Simply get the list of your docx files first, it will yield the name of the files. Then run the char_segment function on them them by a lapply, loop, or purrr::map()
The following code assumes that your target documents are stored in a directory called "docx" within your working directory.
library(quanteda)
library(readtext) ## Remember to include in your posts the libraries required to replicate the code.
list_of_docx <- list.files(path = "./docx", ## Looks inside the ./docx directory
full.names = TRUE, ## retrieves the full path to the documents
pattern = "[.]docx$", ## retrieves al documents whose names ends in ".docx"
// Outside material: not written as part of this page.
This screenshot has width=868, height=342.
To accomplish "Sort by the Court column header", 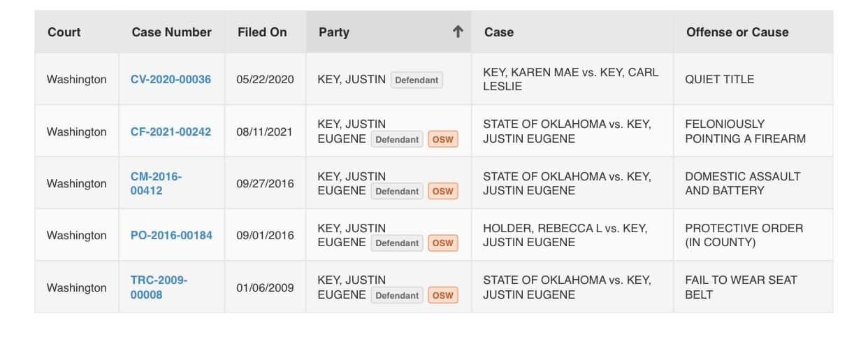I will [64, 32].
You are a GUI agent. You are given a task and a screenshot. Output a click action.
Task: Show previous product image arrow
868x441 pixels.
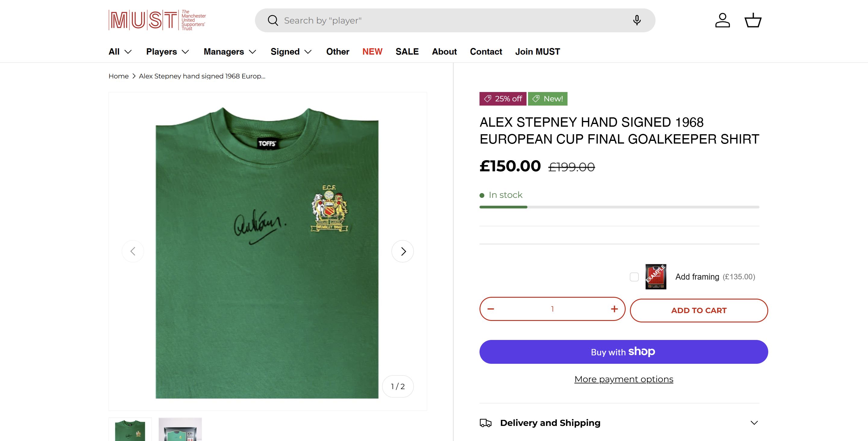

ignore.case = TRUE) ## ignores the letter case of the document's names
Preparing the for loop
df_docx <- data.frame() ## Create an empty dataframe to store your data
for (d in seq_along(list_of_docx)) { ## Tell R to run the loop/iterate along the number of elements within thte list of doccument paths
temp_object <-readtext(list_of_docx[d])
temp_segmented_object <- char_segment(temp_object$text, pattern = ",", remove_pattern = TRUE)
temp_df <- as.data.frame(temp_segmented_object)
colnames(temp_df) <- "segments"
temp_df$title <- as.character(list_of_docx[d]) ## Create a variable with the title of the source document
temp_df <- temp_df[, c("title", "segments")]
df_docx <- rbind(df_docx, temp_df) ## Append each dataframe to the previously created empty dataframe
rm(temp_df, temp_object, d)
df_docx
}
head(df_docx)